* [Task objective]
Print the first line of the material below and each line after it, exactly as written, ending with the line that contains "Click the Save".
-- Excerpted records follows --
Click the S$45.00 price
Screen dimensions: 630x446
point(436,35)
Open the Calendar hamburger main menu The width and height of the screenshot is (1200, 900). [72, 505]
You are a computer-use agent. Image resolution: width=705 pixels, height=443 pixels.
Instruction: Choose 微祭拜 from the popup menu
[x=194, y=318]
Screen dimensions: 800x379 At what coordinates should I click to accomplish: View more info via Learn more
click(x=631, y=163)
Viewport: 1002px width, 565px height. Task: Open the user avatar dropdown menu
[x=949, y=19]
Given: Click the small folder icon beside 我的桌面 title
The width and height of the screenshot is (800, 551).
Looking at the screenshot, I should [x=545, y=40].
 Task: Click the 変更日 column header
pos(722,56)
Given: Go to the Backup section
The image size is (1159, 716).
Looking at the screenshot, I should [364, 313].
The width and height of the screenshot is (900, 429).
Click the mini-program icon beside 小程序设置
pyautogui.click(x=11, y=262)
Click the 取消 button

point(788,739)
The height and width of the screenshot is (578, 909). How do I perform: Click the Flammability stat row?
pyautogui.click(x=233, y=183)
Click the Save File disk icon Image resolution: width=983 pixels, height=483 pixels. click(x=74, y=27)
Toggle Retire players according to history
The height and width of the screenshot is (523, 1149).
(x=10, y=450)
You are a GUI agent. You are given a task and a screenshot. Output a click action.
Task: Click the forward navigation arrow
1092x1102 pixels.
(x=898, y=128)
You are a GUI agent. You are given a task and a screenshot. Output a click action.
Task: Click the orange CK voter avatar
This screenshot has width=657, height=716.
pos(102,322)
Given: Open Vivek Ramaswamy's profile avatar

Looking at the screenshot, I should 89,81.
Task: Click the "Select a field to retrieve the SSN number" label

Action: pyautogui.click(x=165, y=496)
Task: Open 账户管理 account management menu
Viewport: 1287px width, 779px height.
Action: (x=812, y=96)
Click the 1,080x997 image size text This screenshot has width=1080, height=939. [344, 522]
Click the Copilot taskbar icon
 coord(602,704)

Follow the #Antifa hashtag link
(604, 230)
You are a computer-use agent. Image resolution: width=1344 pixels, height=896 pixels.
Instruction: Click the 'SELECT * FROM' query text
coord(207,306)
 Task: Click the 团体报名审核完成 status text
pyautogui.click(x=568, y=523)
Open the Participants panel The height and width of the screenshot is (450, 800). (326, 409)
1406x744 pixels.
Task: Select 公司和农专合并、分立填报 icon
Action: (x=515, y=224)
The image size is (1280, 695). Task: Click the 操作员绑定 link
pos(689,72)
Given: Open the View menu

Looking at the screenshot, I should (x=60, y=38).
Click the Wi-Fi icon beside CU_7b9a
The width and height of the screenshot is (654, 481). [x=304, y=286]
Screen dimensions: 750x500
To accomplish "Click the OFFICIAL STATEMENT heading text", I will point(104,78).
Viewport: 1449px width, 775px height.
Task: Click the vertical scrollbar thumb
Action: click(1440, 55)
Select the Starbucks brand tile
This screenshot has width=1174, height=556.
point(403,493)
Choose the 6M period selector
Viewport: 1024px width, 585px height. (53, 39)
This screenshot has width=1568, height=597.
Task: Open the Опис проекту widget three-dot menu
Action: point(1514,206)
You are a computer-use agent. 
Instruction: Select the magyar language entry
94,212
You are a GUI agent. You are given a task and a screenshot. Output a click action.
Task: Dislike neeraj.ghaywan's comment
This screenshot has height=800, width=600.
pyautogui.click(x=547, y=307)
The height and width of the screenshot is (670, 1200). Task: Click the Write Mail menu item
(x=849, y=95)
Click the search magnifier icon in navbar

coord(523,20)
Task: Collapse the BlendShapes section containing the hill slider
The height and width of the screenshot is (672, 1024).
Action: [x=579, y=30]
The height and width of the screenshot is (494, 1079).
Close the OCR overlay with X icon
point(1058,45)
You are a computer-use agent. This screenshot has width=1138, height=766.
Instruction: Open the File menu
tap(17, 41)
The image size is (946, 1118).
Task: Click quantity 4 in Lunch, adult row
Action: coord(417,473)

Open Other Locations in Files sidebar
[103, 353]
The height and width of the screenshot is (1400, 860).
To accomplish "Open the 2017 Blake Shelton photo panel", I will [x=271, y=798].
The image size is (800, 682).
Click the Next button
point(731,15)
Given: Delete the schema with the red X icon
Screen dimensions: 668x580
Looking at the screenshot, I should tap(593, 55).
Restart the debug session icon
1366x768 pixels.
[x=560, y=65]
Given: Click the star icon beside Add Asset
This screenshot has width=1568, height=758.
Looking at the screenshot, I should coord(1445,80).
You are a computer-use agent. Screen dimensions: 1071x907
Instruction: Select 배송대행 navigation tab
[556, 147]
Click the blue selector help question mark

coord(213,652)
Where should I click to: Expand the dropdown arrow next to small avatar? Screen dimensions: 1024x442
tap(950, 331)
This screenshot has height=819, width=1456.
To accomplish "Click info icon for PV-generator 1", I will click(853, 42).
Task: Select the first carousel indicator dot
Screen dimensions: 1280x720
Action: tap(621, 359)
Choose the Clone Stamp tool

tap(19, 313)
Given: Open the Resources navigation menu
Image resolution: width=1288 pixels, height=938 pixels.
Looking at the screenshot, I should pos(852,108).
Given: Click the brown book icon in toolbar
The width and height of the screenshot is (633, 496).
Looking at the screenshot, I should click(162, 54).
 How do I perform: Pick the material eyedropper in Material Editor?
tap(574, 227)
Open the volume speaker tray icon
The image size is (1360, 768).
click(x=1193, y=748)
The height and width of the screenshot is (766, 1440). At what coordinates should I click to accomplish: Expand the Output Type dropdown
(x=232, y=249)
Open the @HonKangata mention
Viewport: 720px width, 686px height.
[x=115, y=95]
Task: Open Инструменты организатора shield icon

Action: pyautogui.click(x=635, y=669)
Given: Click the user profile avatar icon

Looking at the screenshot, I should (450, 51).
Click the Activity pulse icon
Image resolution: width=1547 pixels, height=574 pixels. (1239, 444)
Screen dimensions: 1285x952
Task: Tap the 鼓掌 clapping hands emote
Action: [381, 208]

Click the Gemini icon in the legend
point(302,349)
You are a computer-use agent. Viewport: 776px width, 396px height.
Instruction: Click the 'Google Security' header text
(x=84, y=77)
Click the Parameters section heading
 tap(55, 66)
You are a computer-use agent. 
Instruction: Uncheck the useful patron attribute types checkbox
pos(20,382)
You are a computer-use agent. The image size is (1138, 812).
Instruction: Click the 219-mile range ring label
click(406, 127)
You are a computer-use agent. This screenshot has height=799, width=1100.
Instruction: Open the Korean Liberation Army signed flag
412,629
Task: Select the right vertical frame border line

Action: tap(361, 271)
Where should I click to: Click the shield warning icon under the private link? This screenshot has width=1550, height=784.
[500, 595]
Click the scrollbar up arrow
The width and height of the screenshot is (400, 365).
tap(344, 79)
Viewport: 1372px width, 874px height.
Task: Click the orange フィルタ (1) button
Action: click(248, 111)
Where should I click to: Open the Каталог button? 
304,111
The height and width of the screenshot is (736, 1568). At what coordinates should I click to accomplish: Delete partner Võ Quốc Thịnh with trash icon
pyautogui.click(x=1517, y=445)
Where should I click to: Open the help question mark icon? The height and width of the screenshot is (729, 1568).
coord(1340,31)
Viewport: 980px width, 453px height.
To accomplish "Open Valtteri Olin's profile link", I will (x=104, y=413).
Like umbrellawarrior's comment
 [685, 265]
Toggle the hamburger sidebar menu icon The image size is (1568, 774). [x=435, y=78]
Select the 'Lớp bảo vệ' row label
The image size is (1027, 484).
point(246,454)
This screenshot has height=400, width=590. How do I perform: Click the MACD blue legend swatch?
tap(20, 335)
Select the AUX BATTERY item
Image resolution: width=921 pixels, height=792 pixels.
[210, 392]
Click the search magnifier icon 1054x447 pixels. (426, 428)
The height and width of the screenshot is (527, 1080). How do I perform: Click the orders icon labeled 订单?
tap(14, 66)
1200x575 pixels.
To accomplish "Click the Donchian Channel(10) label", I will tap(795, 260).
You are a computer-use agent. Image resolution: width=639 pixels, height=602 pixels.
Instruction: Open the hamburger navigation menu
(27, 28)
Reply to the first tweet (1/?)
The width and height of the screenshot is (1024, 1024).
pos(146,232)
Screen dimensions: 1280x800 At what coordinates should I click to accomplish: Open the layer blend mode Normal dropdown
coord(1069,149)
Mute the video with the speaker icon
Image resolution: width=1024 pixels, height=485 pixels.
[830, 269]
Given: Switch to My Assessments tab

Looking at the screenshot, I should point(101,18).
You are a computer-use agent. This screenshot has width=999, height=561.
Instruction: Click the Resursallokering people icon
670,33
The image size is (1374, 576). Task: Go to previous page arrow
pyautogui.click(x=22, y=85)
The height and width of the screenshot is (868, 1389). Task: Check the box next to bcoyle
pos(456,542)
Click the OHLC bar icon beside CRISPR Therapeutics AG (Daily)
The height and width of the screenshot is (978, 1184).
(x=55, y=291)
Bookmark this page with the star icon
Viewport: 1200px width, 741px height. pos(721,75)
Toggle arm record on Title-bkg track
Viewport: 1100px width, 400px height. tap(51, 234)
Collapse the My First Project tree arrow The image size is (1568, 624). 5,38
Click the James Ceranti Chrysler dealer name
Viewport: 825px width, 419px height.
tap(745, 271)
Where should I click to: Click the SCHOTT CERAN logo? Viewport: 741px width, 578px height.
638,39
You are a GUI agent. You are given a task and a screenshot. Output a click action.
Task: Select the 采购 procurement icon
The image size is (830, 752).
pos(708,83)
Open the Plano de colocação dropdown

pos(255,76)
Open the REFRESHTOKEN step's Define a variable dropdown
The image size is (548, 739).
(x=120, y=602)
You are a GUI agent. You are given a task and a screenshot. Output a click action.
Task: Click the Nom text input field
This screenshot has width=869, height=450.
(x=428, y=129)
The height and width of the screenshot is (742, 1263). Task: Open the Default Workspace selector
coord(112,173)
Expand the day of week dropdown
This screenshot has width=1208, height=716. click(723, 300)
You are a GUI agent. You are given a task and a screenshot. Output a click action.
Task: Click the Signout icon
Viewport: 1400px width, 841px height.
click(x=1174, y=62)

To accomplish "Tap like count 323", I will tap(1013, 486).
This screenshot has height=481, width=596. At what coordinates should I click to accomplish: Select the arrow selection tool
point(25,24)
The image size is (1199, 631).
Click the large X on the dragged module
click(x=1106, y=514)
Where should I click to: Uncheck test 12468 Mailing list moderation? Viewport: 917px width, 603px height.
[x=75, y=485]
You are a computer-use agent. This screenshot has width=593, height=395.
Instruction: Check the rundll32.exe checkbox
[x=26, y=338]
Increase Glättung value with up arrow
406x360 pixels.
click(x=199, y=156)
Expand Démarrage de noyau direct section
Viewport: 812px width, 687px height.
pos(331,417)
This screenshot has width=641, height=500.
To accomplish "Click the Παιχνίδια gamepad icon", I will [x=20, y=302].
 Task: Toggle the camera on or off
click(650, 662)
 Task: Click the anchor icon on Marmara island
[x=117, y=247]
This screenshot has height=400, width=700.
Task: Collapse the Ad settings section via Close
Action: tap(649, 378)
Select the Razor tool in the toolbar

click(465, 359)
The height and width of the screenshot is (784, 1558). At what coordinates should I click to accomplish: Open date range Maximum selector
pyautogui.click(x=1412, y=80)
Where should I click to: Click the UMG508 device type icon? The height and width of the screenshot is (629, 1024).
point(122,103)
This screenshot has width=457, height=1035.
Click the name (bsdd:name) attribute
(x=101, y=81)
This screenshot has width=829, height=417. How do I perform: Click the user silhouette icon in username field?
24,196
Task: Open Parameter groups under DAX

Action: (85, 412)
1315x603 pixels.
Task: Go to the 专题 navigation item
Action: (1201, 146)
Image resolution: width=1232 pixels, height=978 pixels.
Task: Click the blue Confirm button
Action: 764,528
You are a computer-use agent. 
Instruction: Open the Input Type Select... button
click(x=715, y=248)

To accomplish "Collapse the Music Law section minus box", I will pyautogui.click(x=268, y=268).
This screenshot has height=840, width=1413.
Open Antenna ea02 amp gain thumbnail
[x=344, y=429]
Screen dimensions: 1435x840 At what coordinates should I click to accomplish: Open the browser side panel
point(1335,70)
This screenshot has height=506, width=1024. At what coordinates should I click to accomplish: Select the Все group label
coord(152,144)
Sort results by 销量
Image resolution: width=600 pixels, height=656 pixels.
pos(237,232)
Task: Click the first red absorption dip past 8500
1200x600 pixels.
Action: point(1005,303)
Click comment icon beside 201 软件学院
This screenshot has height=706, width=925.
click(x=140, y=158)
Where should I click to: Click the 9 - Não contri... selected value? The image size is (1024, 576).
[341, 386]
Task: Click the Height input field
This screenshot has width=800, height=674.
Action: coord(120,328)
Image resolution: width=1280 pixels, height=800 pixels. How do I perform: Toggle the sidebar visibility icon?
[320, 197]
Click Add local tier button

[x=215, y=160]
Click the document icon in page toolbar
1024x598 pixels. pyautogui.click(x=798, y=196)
-- Excerpted records concluded --
* [The answer]
Click the S$45.00 price
Screen dimensions: 630x446
point(436,35)
Open the Calendar hamburger main menu The width and height of the screenshot is (1200, 900). [72, 505]
You are a computer-use agent. Image resolution: width=705 pixels, height=443 pixels.
Instruction: Choose 微祭拜 from the popup menu
[x=194, y=318]
Screen dimensions: 800x379 At what coordinates should I click to accomplish: View more info via Learn more
click(x=631, y=163)
Viewport: 1002px width, 565px height. Task: Open the user avatar dropdown menu
[x=949, y=19]
Given: Click the small folder icon beside 我的桌面 title
The width and height of the screenshot is (800, 551).
Looking at the screenshot, I should [x=545, y=40].
 Task: Click the 変更日 column header
pos(722,56)
Given: Go to the Backup section
The image size is (1159, 716).
Looking at the screenshot, I should [364, 313].
The width and height of the screenshot is (900, 429).
Click the mini-program icon beside 小程序设置
pyautogui.click(x=11, y=262)
Click the 取消 button

point(788,739)
The height and width of the screenshot is (578, 909). How do I perform: Click the Flammability stat row?
pyautogui.click(x=233, y=183)
Click the Save File disk icon Image resolution: width=983 pixels, height=483 pixels. click(x=74, y=27)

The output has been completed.